■ **What you are asked to do**
Can you copy the material below back to me word for word, from the first line to the last?

■ **Dataset entries**

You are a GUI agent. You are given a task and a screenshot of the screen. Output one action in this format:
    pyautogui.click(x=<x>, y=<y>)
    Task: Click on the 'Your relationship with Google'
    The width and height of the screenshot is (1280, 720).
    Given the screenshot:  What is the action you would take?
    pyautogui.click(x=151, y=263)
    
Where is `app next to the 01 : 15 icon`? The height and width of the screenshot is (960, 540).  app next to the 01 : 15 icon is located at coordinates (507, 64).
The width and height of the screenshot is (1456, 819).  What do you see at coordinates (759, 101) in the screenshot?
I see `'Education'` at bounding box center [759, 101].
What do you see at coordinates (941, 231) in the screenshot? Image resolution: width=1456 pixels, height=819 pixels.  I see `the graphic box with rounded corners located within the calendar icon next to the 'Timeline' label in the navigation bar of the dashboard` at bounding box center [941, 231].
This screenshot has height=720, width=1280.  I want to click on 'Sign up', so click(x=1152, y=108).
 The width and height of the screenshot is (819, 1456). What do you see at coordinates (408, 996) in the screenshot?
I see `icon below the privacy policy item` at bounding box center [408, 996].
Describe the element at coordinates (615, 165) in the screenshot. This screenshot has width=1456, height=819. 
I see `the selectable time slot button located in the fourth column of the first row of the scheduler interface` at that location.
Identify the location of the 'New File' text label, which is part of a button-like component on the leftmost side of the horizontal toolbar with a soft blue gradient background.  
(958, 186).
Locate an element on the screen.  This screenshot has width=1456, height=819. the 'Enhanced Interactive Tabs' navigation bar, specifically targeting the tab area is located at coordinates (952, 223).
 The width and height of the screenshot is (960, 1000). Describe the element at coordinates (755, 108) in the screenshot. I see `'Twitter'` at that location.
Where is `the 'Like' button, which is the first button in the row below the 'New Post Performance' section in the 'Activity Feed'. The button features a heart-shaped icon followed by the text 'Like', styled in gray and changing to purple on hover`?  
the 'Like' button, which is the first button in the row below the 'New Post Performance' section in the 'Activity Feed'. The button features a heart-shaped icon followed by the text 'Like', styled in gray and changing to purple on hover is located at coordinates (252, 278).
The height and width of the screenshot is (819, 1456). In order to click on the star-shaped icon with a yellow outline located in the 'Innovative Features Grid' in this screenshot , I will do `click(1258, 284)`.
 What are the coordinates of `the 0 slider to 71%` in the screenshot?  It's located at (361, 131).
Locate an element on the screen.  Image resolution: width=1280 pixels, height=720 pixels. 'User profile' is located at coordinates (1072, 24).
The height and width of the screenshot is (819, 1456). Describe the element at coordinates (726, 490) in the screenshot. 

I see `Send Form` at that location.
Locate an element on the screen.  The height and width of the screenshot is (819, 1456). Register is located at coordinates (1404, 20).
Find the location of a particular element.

■ **Answer to this exercise**
You are a GUI agent. You are given a task and a screenshot of the screen. Output one action in this format:
    pyautogui.click(x=<x>, y=<y>)
    Task: Click on the 'Your relationship with Google'
    The width and height of the screenshot is (1280, 720).
    Given the screenshot:  What is the action you would take?
    pyautogui.click(x=151, y=263)
    
Where is `app next to the 01 : 15 icon`? The height and width of the screenshot is (960, 540).  app next to the 01 : 15 icon is located at coordinates (507, 64).
The width and height of the screenshot is (1456, 819).  What do you see at coordinates (759, 101) in the screenshot?
I see `'Education'` at bounding box center [759, 101].
What do you see at coordinates (941, 231) in the screenshot? Image resolution: width=1456 pixels, height=819 pixels.  I see `the graphic box with rounded corners located within the calendar icon next to the 'Timeline' label in the navigation bar of the dashboard` at bounding box center [941, 231].
This screenshot has height=720, width=1280.  I want to click on 'Sign up', so click(x=1152, y=108).
 The width and height of the screenshot is (819, 1456). What do you see at coordinates (408, 996) in the screenshot?
I see `icon below the privacy policy item` at bounding box center [408, 996].
Describe the element at coordinates (615, 165) in the screenshot. This screenshot has width=1456, height=819. 
I see `the selectable time slot button located in the fourth column of the first row of the scheduler interface` at that location.
Identify the location of the 'New File' text label, which is part of a button-like component on the leftmost side of the horizontal toolbar with a soft blue gradient background.  
(958, 186).
Locate an element on the screen.  This screenshot has width=1456, height=819. the 'Enhanced Interactive Tabs' navigation bar, specifically targeting the tab area is located at coordinates (952, 223).
 The width and height of the screenshot is (960, 1000). Describe the element at coordinates (755, 108) in the screenshot. I see `'Twitter'` at that location.
Where is `the 'Like' button, which is the first button in the row below the 'New Post Performance' section in the 'Activity Feed'. The button features a heart-shaped icon followed by the text 'Like', styled in gray and changing to purple on hover`?  
the 'Like' button, which is the first button in the row below the 'New Post Performance' section in the 'Activity Feed'. The button features a heart-shaped icon followed by the text 'Like', styled in gray and changing to purple on hover is located at coordinates (252, 278).
The height and width of the screenshot is (819, 1456). In order to click on the star-shaped icon with a yellow outline located in the 'Innovative Features Grid' in this screenshot , I will do `click(1258, 284)`.
 What are the coordinates of `the 0 slider to 71%` in the screenshot?  It's located at (361, 131).
Locate an element on the screen.  Image resolution: width=1280 pixels, height=720 pixels. 'User profile' is located at coordinates (1072, 24).
The height and width of the screenshot is (819, 1456). Describe the element at coordinates (726, 490) in the screenshot. 

I see `Send Form` at that location.
Locate an element on the screen.  The height and width of the screenshot is (819, 1456). Register is located at coordinates (1404, 20).
Find the location of a particular element.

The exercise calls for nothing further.